Primer — Beanstalk is a permissionless fiat stablecoin protocol. Beanstalk relies on credit as opposed to collateral and is designed to remedy the rent-seeking collateralized stablecoin market. It aims to create a decentralized, liquid, blockchain-native asset that is stable relative to the value of a non-blockchain-native asset.
Disclaimer — This article will be the first of the series about Beanstalk. I am writing this as part of Beanstalk’s community grant program.
Beanstalk deployed on Ethereum on August 06, 2021. It grew organically to $100M in market cap and attracted $144M in long-term incentivized liquidity within a little over eight months.
Earlier this year, on April 17th, 2022, Beanstalk lost nearly $182 m in a flash loan attack. An attacker identified and exploited flaws in the governance design, enabling the attacker a controlling stake in the protocol. As a result, the attacker drained the liquidity pool of its assets and got away with $77 million. I have covered the exploit in an article. Give it a read!
Beanstalk launched the Barn Raise with the intent of bringing the community together to recapitalize Beanstalk. Unfortunately, it coincided with the time when billions were wiped off due to the implosion of Terra, and the space was full of skepticism around the potential of non-collateralized stablecoins.
I will be covering the Barn raise at length in a subsequent article as part of this series.
Rising from the Ashes
While the stablecoin world is still rife with the Terra UST collapse, this story is one of success, a downfall through a brutal exploit, and then recovering & rising through a community that has found a path together.
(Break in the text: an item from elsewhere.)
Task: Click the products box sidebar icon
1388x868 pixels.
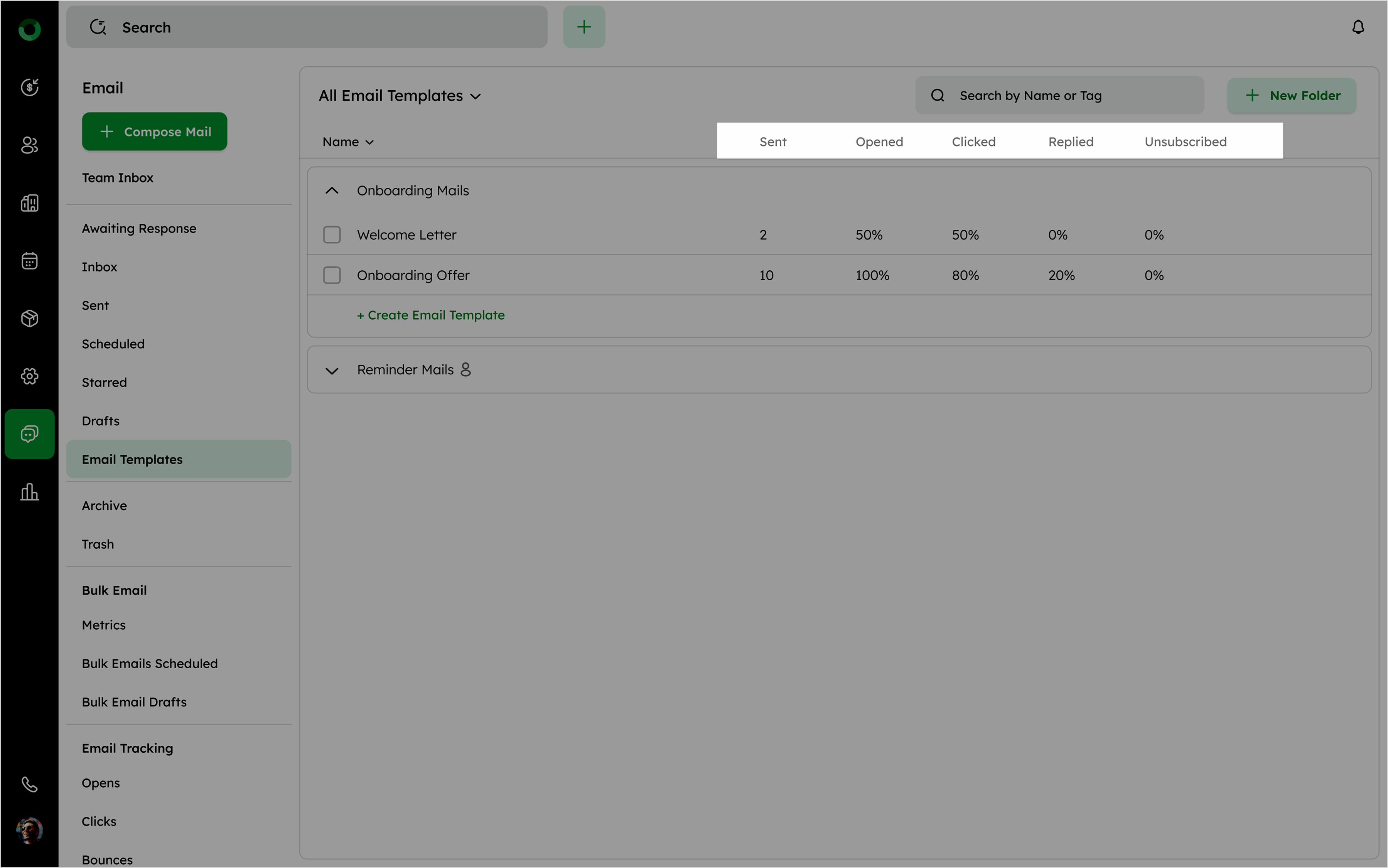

How often has it happened?
On Aug 06th, 2022, Beanstalk relaunched the protocol after going offline for four months and one year after its initial deployment. It has completed two security audits from smart contracting auditing firms Trail of bits and Halborn. The protocol has shifted to a community-run multisig wallet until a secure on-chain governance mechanism is implemented.
The protocol continues to push towards solving the existing stablecoin problems. The team believes that Beanstalk will permit blockchain-based enterprises to compete with non-blockchain-based businesses by creating a low-volatility blockchain native asset with competitive carrying costs.
Application building is already underway on the network. Root Protocol, on July 26, announced a $9 million seed round to create marketplaces for finance, commerce, and sports betting on Beanstalk.
Beanstalk in Perpetuity — Path Forward
One of the most significant friction points holding the adoption of permissionless technology is the high carrying cost of stablecoins. The existing models of stablecoins require collateral, and increased demand for stablecoins means an enormous amount of collateral needs to exist. The lack of collateral restricts the scalability of collateralized stablecoins. This phenomenon has resulted in limited supply and high borrowing and lending rates. Thus, on-chain economic activity cannot compete with off-chain economic activity because of the higher borrowing costs. The supply cannot meet the demand as the carrying costs for stablecoins is much higher.
There is no denying the need for non-collateralized stablecoins, but at the same time, the economic deficiencies of these models need to be identified and improved. Furthermore, Beanstalk is an experimental technology. While it is likely good enough to continue to sustain in the short term, it would need positive future iterations to sustain in the long term.